(EXTRACT PROVIDED)
Vroom With a View
By Jesse James McTigue
Businesses founded in Telluride are eclectic and often fueled by personal passion rather than a vetted business plan. They provide an experience versus a consumption of a good — or a crafty combination of the two. Telluride Moto is no different and is the newest passion-fueled, homegrown business to join this successful local model.
Argentinian husband-and-wife team Frankie Zampini and Cristina Dickson started Telluride Moto in 2020. It is a motorcycle rental shop, tour company and riding school based in Placerville with 70 acres of training and playgrounds in Dolores. But, as with many folks who fall in love with Telluride, skiing initially brought them to the valley many years before.
The two met in 2004 while working in Bariloche, a well-known ski resort in Argentina. In 2007, after they began careers as ski instructors, they embarked on what is referred to as the “endless winter”: teaching skiing in Telluride during North American winters and in Bariloche during South American winters. When they started a family, they sent their kids to school in both places. “They’d get a few weeks of summer in the shoulder seasons,” Dickson explains.
(End EXTRACT PROVIDED)
(AVAILABLE DATA)
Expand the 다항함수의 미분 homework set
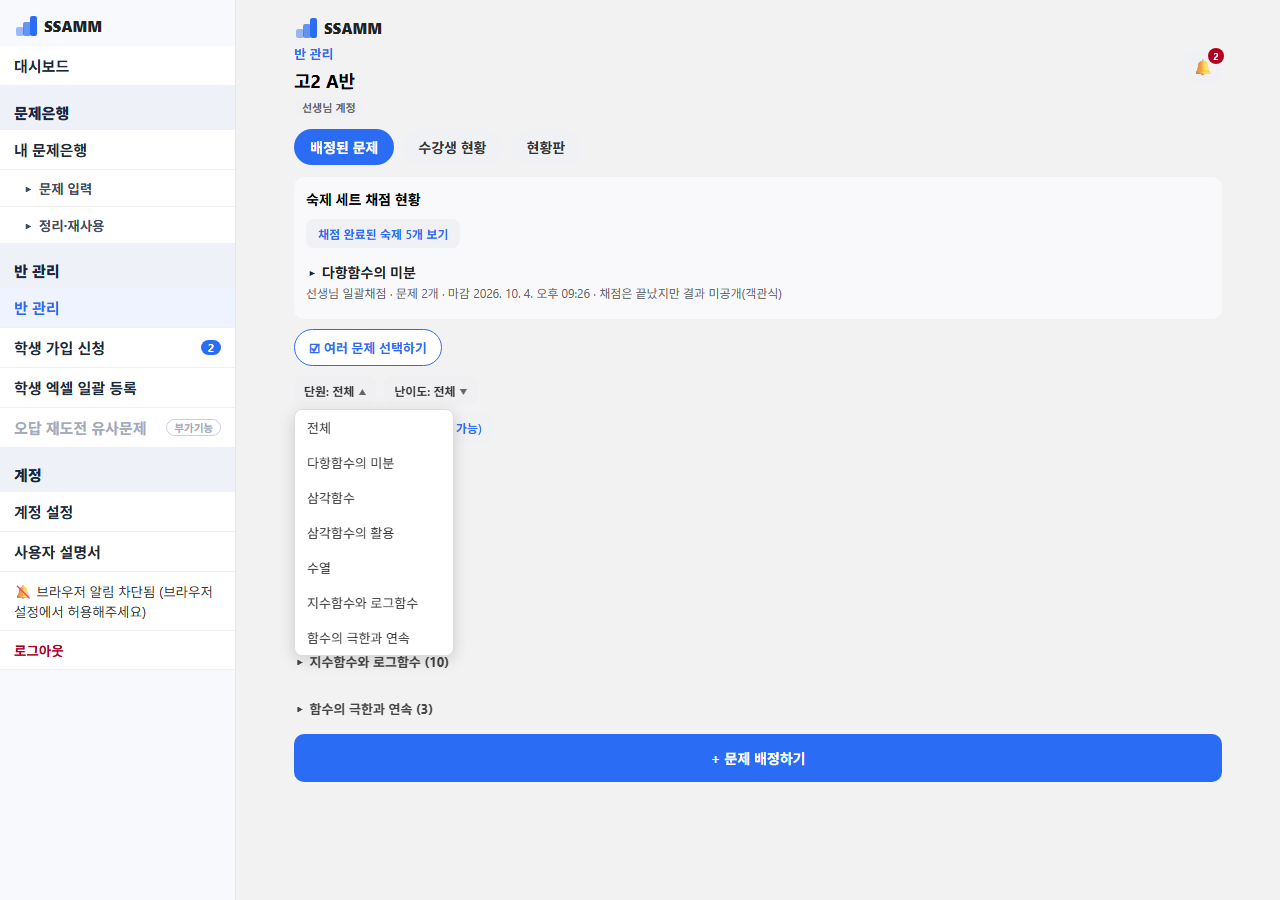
(End AVAILABLE DATA)
- DIRECTIONS
Reproduce the part of the Telluride Moto article from "Argentinian husband-and-wife team" up to and including "many years before.". The material that comes after the article about Telluride Moto is separate from it.

- EXERCISE ANSWER
Argentinian husband-and-wife team Frankie Zampini and Cristina Dickson started Telluride Moto in 2020. It is a motorcycle rental shop, tour company and riding school based in Placerville with 70 acres of training and playgrounds in Dolores. But, as with many folks who fall in love with Telluride, skiing initially brought them to the valley many years before.